» **Exercise materials**

━━━━━━━━━━━━━━━━━━━━━━━━━━━━━━

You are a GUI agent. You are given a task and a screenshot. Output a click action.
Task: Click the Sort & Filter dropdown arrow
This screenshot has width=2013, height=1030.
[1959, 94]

━━━━━━━━━━━━━━━━━━━━━━━━━━━━━━

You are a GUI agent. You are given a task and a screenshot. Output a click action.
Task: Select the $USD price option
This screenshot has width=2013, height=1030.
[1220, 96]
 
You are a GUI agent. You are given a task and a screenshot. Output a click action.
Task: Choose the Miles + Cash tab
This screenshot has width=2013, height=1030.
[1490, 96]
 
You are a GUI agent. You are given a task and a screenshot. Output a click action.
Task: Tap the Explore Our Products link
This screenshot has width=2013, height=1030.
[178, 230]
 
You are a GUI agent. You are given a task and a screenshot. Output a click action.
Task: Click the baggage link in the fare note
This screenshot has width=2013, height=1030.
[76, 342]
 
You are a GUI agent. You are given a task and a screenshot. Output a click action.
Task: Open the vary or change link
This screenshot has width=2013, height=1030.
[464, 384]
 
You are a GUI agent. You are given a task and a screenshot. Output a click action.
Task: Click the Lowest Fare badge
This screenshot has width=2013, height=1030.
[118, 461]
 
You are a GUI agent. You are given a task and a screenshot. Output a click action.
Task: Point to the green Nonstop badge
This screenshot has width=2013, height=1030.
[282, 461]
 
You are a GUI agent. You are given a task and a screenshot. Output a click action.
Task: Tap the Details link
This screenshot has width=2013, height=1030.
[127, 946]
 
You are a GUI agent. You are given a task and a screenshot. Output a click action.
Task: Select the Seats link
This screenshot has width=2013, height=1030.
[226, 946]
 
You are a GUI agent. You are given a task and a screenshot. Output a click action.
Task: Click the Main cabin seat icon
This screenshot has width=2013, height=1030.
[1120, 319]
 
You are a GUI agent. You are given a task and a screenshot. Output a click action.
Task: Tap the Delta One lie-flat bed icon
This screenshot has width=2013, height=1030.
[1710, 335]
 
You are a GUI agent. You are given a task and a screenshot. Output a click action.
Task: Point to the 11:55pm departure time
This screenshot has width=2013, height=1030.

━━━━━━━━━━━━━━━━━━━━━━━━━━━━━━

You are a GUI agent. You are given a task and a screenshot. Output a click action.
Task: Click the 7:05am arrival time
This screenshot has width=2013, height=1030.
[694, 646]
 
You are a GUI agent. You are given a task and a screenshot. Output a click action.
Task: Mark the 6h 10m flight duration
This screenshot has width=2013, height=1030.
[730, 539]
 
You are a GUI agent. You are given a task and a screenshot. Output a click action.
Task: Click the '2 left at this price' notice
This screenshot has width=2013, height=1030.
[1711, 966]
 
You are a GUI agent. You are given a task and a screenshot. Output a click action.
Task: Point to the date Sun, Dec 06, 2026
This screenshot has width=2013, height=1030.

━━━━━━━━━━━━━━━━━━━━━━━━━━━━━━

» **Written exercise**
Return every line of the rows above that contains the string "Point", treating uppercase and lowercase letters as different.

» **Result for this exercise**
Task: Point to the green Nonstop badge
Task: Point to the 11:55pm departure time
Task: Point to the date Sun, Dec 06, 2026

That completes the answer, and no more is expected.